Figures 1 - 2 show the simulated results of setting the catch of fisheries 4 and 5 to 0. Figures 3-4 show the simulated results of setting the catch of fisheries 1 and 5 to 0. As one would expect, the effect is greater for a lower natural mortality rate. In any event, the maximum effect is only about 10%, so that one might conclude that there is no evidence of large amount of interaction for these data.
5. REFERENCES CITED
Fournier, D.A., J.R. Sibert, J. Majkowski and John Hampton. 1990. MULTIFAN: a likelihood-base method for estimating growth parameters and age composition from multiple length frequency data sets illustrated by using data for southern bluefin tuna (Thunnus maccoyii). Can. J. Fish. Aquat. Sci. 47:301-317.
Fournier, D.A., J. Hampton and J.R. Sibert. A length-based age-structured model for fisheries stock assessment, with application to South Pacific albacore Thunnus Alalunga in prep.
Figure 1. Relative catches in fisheries 1 through 3 when there is no catch in fisheries 4 and 5. Natural mortality = 0.2 on first 5 age classes and 0.3 on last 3 age classes.
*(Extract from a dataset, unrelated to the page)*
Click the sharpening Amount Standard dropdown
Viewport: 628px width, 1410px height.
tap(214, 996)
Figure 2. Relative catches in fisheries 1 through 3 when there is no catch in fisheries 4 and 5. Natural mortality = 0.4 on first 5 age classes and 0.6 on last 3 age classes.
Figure 3. Relative catches in fisheries 2, 3, and 4 when there is no catch in fisheries 1 and 5. Natural mortality = 0.2 on first 5 age classes and 0.3 on last 3 age classes.
Figure 4. Relative catches in fisheries 2, 3, and 4 when there is no catch in fisheries 1 and 5. Natural mortality = 0.4 on first 5 age classes and 0.6 on last 3 age classes.